Moneter.co.id – Citibank Indonesia mengaku dana hasil repatriasi program pengampunan pajak (Tax Amnesty) yang diterima masih banyak mengendap di produk deposito dan dana murah.
Berdasarkan data Ditjen Pajak, terdapat sekitar Rp3800an triliun dana deklarasi pajak yang dapat dimanfaatkan perseroan untuk menampung lebih banyak lagi dana hasil tax amnesty tersebut.
Batara Sianturi, Chief Executive Officer Citibank Indonesia mengatakan dalam program tax amnesty dana nasabah di kunci di dalam negeri selama 3 tahun. “Ini merupakan potensi yang dapat dikembangkan untuk meningkatkan bisnis perseroan,” ujarnya, Senin (17/4)
“Ke depannya akan ada lagi program – progran dari wealth management Citi untuk memenuhi kebutuhan investasi nasabah. Lewat kerjasama dengan Ashmore kita mencari diferensiasi investasi dengab menyasal segmen small, medium capitalization. Produk – produk sebelumnya kan menyasar bigcap,” katanya.

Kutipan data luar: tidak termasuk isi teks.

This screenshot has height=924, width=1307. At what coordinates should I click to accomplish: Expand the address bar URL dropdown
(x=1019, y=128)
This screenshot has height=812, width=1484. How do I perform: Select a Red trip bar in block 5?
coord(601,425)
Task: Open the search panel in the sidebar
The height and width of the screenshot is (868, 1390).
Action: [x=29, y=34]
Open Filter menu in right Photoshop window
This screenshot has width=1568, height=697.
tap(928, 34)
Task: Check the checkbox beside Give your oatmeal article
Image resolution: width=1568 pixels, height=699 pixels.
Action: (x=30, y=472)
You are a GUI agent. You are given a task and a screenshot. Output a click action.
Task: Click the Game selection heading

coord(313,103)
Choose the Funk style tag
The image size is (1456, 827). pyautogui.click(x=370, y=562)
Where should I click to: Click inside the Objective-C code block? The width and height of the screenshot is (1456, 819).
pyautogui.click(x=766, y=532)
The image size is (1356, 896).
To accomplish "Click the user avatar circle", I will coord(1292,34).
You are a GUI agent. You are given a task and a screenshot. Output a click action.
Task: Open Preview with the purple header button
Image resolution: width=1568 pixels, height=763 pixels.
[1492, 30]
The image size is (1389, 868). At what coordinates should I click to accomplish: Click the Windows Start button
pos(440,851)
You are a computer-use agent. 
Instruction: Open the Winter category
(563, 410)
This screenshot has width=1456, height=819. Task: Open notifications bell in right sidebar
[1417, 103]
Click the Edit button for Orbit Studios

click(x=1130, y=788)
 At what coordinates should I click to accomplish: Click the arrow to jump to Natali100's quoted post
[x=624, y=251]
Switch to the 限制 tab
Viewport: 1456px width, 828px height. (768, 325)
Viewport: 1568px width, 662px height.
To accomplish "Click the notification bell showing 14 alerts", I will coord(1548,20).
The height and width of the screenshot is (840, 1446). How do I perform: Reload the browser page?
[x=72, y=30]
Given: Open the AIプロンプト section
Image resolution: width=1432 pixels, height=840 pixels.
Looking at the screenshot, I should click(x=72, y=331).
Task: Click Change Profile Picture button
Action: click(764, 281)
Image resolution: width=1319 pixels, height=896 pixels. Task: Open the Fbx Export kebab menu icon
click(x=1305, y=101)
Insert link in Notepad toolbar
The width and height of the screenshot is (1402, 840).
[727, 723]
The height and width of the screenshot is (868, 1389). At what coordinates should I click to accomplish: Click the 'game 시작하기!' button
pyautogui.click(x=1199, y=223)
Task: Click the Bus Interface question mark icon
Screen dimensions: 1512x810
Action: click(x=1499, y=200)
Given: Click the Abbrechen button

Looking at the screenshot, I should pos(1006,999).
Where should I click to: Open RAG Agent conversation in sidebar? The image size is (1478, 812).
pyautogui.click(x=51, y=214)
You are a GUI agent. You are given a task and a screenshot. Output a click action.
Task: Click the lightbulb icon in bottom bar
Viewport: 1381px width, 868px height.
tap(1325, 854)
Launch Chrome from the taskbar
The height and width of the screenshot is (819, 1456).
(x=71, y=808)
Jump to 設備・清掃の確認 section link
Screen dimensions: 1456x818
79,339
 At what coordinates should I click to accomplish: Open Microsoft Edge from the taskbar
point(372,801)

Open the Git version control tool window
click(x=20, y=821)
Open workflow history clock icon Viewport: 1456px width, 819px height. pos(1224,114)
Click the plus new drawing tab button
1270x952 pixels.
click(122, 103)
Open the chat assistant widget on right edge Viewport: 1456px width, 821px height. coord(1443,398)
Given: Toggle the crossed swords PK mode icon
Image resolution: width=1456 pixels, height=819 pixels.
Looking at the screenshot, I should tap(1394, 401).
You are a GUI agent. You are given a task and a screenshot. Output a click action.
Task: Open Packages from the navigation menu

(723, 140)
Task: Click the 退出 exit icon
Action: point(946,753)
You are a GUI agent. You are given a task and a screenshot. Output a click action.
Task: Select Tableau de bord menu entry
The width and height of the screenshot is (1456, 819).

Ia menambahkan, kedepannya nasabah pasti akan mencari produk yang lebih memiliki nilai tambah. Saat ini diakui Batara mayoritas dana tax amnesty masih terparkir di produk tabungan, giro.dan juga deposito.
“Kemarin kan orang buru-buru, ada deadlinenya, jadi masuknya ke dana murah dan deposito. Tapi karena di locked up selama tiga tahun, peserta tax amnesty pasti akan mencari produk yang lebih menguntungkan,” ucap Batara.